Reasons of Higher Public Debt

  • Bank Recapitalisation: Infusing capital in state-run banks using recapitalization bonds in 2017-18 increased the total central government debt in both absolute terms and as a percentage of GDP that fiscal.
    • In 2017-18, Rs 80,000 crore of recapitalization bonds were used to fund state-run banks.
  • UDAY bonds: The liabilities of states have increased during 2015-16 and 2016-17, following the issuance of Ujwal Discom Assurance Yojna (UDAY) bonds.
  • Small Share of Taxes in National Income: After India got independence, there is an increase in national income four times more.
    • Gross tax-to-GDP in India is around 10.2% in 2021.
    • And the most part of the tax income is from indirect taxes.
  • Imperfect Tax System: The Indian tax system has many loopholes. In India, there is very high tax evasion because our tax system is full of errors.
  • Misuse of Public Income: There is a big quantity spent on government departments where there is corruption, bribe, and red tapism available and work is completed with very difficulty. For this reason, there is a reduction in production.

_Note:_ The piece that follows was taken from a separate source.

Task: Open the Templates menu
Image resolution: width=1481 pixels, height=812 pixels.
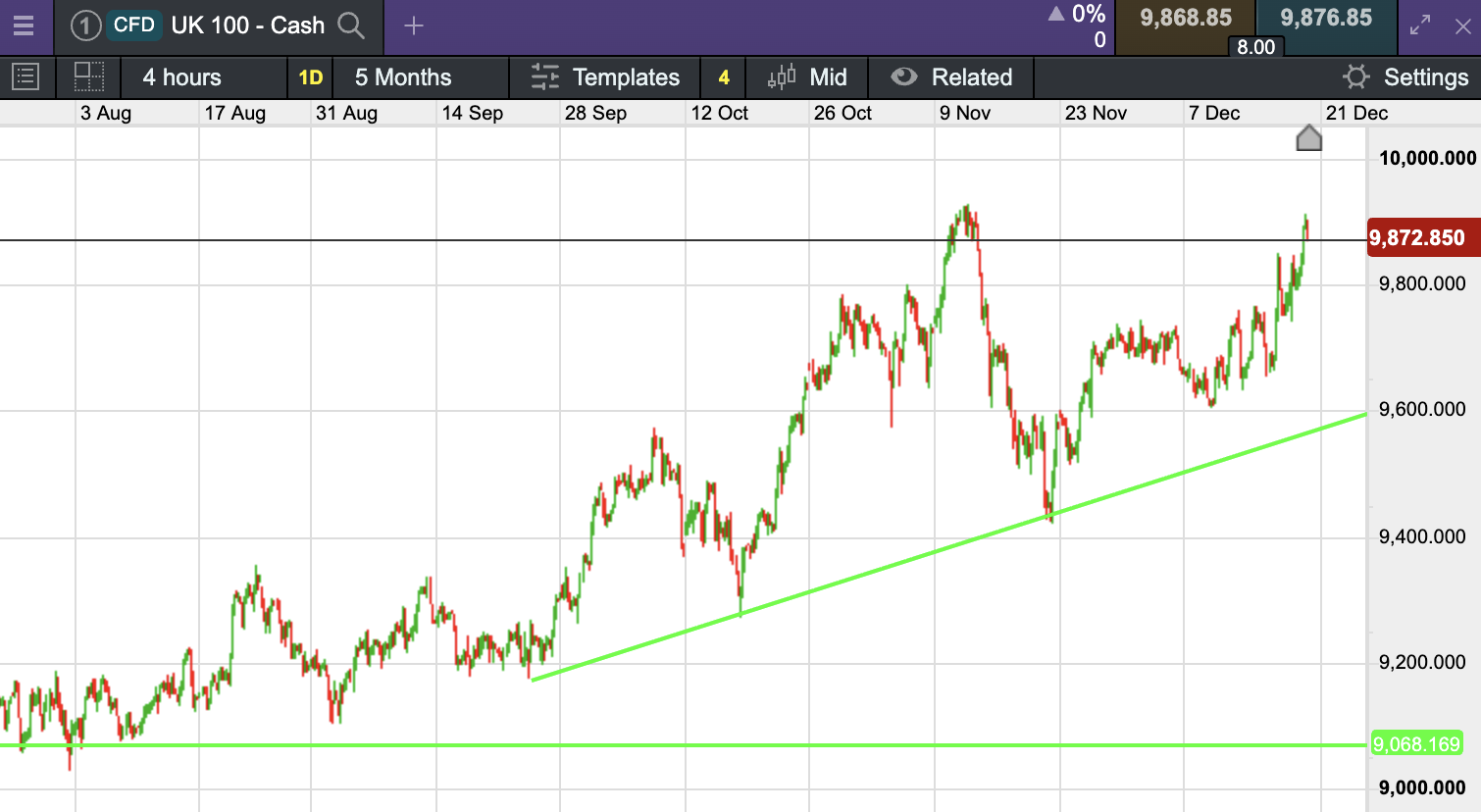Action: [x=605, y=77]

Impact of Burgeoning Public Debt

  • It is well-recognised that excessive public debt leads to higher risk premium in interest rates, which results in reduction of private investment (crowding out effect) as well as contraction of GDP in the long run.
  • Though an increase in public debt will stimulate aggregate demand and output in the short-run, the economic growth will turn negative in the long run if the debt-GDP ratio exceeds 90%.

Way Forward

  • Privatisation of Loss-making PSUs: The government may think of privatising loss-making public sector undertakings (PSUs) such as Air India.
    • Further, ‘minimum government and maximum governance’ principle may be adopted in privatising any PSU.
  • Prudential Stance: As per the Fiscal Responsibility Budget Management (FRBM) Act 2003, it is the onus of the government to achieve fiscal consolidation and to achieve long term macro-economic sustainability through effective conduct of monetary policy and prudential debt management in a transparent manner.
    • In line with this, the RBI has been sensitising States such as Chhattisgarh, Goa, Manipur, etc., about prudential measures of cash and debt management.
  • Leveraging of PFMS: The Central Government has been implementing over one thousand social welfare schemes through its various ministries with an annual expenditure outlay of around Rs. 3-lakh crore.
    • As part of better fiscal deficit management, maintaining enhanced transparency and accountability, the Public Financial Management System (PFMS) should be leveraged to the maximum possible through real-time. consolidated and granular data on advances, transfer of funds and utilisation.
  • PPP Model in Social Schemes: The government may think of a public private partnership (PPP) model in social schemes such as Deen Dayal Upadhyay Grameen Kaushalya Yojna (DDU-GKY).
  • Harmonisation of tax regime: Though Goods and Services Tax (GST) subsumed almost all the indirect taxes, it is not applicable to alcohol, petroleum products, electricity, etc., as on date. Besides, multiple GST rates are in vogue.
    • Hence, GST needs to be harmonised and expanded to other areas to reach national consensus with a view to improving the tax-GDP ratio.
    • Besides, the government should create an investor-friendly environment for additional sources of financing to replace the high public debt.
  • Thrust on renewable energy: India imports nearly 80% of its domestic requirement of crude oil. India can become a USD 5 trillion economy by 2025 if it gives more thrust on renewable energy by reducing its reliance on fossil fuels, thereby saving on foreign exchange.
    • Further, the government should enhance efficiency of public debt management by adhering to the canons: low cost, risk mitigation and market development.

Drishti Mains Question

The government should make the public debt sustainable by carefully crafting its strategy on contours of growth with financial stability in mind. Comment.